Discovering and rediscovering Sondheim: The lasting legacy of the Bard of musical theatre
Sondheim's death comes at a time when his work is being reimagined on stage and screen, serving as a reminder that his work remains alive and fresh with new insights to discover.
In the wake of Stephen Sondheim's death at age 91 on November 26, choruses of "Sunday," the glorious first act finale of his art-themed Sunday in the Park with George, rose up in Times Square and Central Park and beyond in New York. Personal recollections about the legendary Broadway composer and lyricist by friends, colleagues, and critics likewise have been shared.

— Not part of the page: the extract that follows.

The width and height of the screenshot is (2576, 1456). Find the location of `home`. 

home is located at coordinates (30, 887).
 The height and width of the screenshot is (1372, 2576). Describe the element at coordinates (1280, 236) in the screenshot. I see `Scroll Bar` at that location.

My own such story is but a fragment, a single fleck of color, perhaps, in a sea of blue, purple, yellow, red. I once had an amiable across-the-aisle exchange with Sondheim in 2004 at a rehearsal for a 10th anniversary concert staging of Passion. Being perched directly across from him made my vantage point the best seat in the house.
And, yes, of course, I found myself watching him as much as I was taking in what was happening on the stage. I was struck by his delight at watching Donna Murphy and Michael Cerveris breathe life — again — into Fosca and Giorgio and the words and music of the fevered, obsessive love story. It was as though Sondheim was experiencing the work for the first time.
My oh-so-brief encounter followed decades of appreciation for his work — his brain-teasing, tongue-twisting lyrics and ear-caressing music to his peerless did-he-rhyme-that-with-that gifts. There was admiration for his varied, often audacious themes: Former showgirls? Check. Follies. Vengeance with a side of cannibalism? Check. Sweeney Todd. Killers and wannabe slayers of U.S. presidents? Check. Assassins. Westernization of Japan? Check. Pacific Overtures.
And, in the end, one also had to marvel at his impeccable timing. Desiree Armfeldt may have lacked that in the lush and lusty A Little Night Music, but the creative musical force behind her character certainly didn't.
Sondheim's death, a day after Thanksgiving, came as his presence in New York looms extra-large — and not just on the marquee of the W. 43rd Street theatre that bears his name. Look for him and, like a slightly tweaked song lyric from Sunday in the Park, "There he is, there he is, there he is, there he is..."
That includes a very fine, sold-out revival of Assassins at Classic Stage Company, and a gender-bending Broadway staging of Company, opening December 9. On film, there's Steven Spielberg's soon-to-premiere version of West Side Story, the 1957 musical for which Sondheim wrote the lyrics. And in tick, tick...BOOM!, Sondheim, played by Bradley Whitford, is a muse to Rent creator Jonathan Larson, played by Andrew Garfield.
Gone? Yes. And no. Sondheim's legacy lives on. In that sense, his passing has life's duality that he captured so eloquently in "Sorry-Grateful." That song is from Company, his break-the-mold 1970 musical about Manhattan marriages as filtered through the eyes of a single friend.
The eagerly anticipated new production of the show will be the third one for me on Broadway. It's a neon-bright reminder of the fact that Sondheim is always being reinterpreted and reinvented. How will the new production and cast compare to the past ones? What fresh insights will bubble up? How will that particular line/song/character land this time?
The same questions arise at every Sondheim show, including three personal favorites I've been lucky enough to see in multiple productions over the years. The leap of time and connecting of dramatic dots make Sunday in the Park constantly thrilling. As a wake-up call about the perils of buying into a happily ever after, Into the Woods casts a persuasive spell. And with songs like "Not a Day Goes By" and "Like It Was," along with its cautionary message that's told in reverse about the value and vulnerabilities of friends, Merrily We Roll Along delivers direct hits to the head and the heart.
Just like the loss of Stephen Sondheim.